RECORDS TO PROCESS

** begin **

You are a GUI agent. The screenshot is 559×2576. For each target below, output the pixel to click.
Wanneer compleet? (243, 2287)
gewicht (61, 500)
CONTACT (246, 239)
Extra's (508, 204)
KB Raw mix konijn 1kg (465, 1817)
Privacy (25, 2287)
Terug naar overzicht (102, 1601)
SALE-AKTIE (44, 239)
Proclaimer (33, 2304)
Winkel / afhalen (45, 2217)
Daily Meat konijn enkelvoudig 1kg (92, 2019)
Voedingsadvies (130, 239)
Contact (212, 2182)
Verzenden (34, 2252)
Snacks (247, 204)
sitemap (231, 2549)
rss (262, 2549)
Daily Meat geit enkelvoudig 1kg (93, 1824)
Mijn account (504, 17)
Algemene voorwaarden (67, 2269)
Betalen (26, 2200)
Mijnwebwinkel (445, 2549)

** end **
** begin **

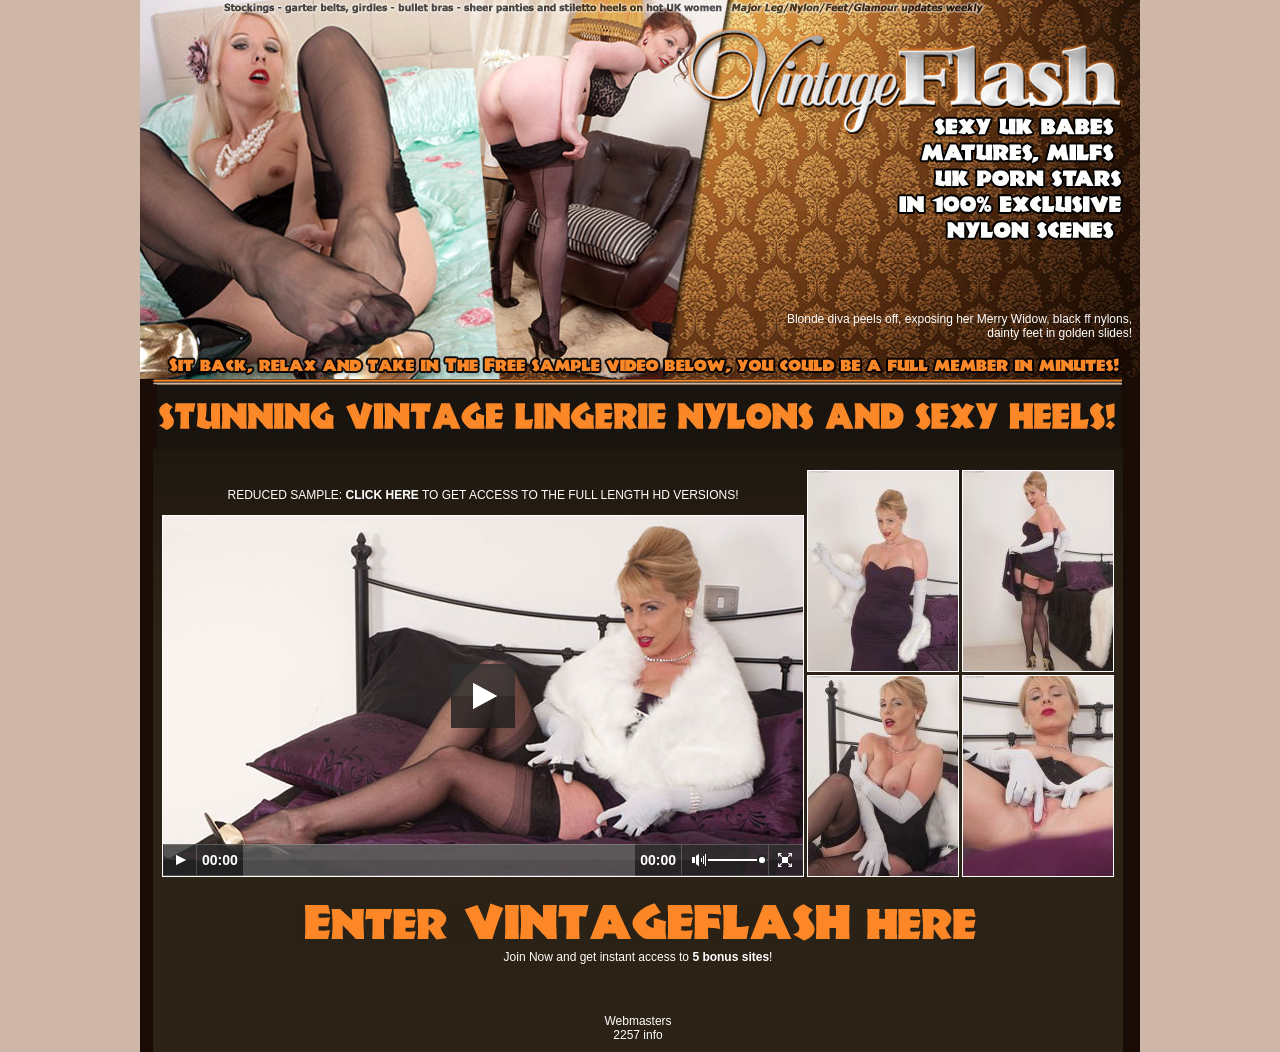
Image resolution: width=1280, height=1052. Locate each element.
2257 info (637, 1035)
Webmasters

** end **
** begin **

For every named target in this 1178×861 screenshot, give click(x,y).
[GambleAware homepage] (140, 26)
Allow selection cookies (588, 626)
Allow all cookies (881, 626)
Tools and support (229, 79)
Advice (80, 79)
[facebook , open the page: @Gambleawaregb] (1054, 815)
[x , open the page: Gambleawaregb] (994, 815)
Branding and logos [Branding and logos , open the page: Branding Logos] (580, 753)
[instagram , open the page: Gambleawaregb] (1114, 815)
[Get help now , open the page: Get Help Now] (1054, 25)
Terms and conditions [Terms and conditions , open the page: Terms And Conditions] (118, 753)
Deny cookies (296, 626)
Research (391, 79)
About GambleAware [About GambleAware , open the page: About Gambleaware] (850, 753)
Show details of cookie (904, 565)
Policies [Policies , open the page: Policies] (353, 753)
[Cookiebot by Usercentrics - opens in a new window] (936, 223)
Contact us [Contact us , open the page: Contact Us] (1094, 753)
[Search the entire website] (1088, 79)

** end **

TASK STATEMENT
Count the lines in the items above that contain the string "Daily", with case counting, and report only that number.

WRITTEN REPLY
2